### Logic says...

Say, we found the "set of all sets that do not contain themselves" and we name it $A$.

Let us try to list out the elements of this set.
$$
A = \{A_1, A_2, ... , A_{\infty}\}
$$
But something is missing. Ask yourself, "What is $A$? What are its properties?"

You can say many points about $A$, one of them being:

$A$ does not contain itself.

This is right. That means "$A$ is a set that doesn't contain itself"

What does this also mean? It means that $A$ is **not** a set that contains "**all** sets that do not contain themselves" (because it doesn't contain $A$, that also satisfies the property).

Hence, $A$ is not the set that we were looking for.

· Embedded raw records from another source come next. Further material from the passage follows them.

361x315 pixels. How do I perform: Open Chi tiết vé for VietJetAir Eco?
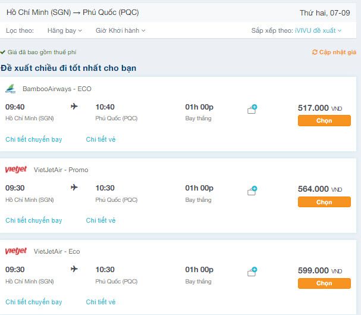point(101,302)
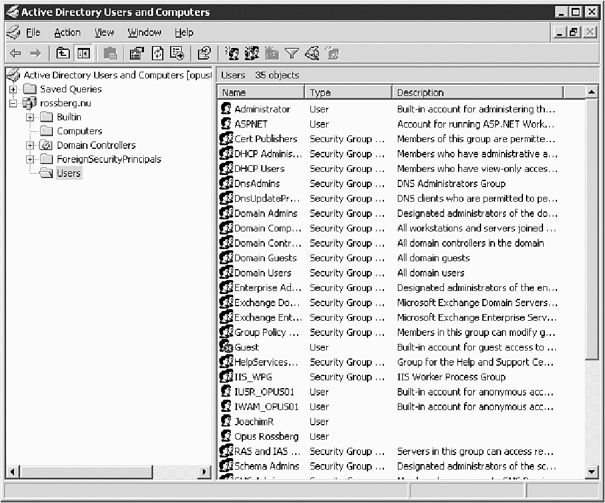The height and width of the screenshot is (503, 605).
Task: Click the Back arrow toolbar button
Action: tap(16, 53)
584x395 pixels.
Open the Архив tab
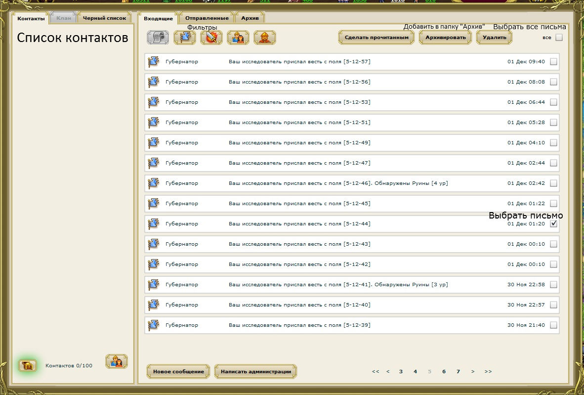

Let us consider another set $B$, that contains $A$ as an element, and the elements of $A$ too. So, it looks something like this

$$
B = \{A, A_1, A_2, ... , A_{\infty}\}
$$
But again, looking at $B$, you will find that there can be a set
$$
\{B,A, A_1, A_2, ... , A_{\infty}\}
$$
that contains sets that do not contain themselves.

Thus, we can always find one such set, and make it a member of another such set. We can keep going iteratively without any bounds or termination.

So, we cannot end up with an answer. Because there always exists a better answer for correcting the current answer's **one minor flaw**.

Again, this is a paradox, so we can't **get** an answer, neither we can prove nor disprove whether the answer exists.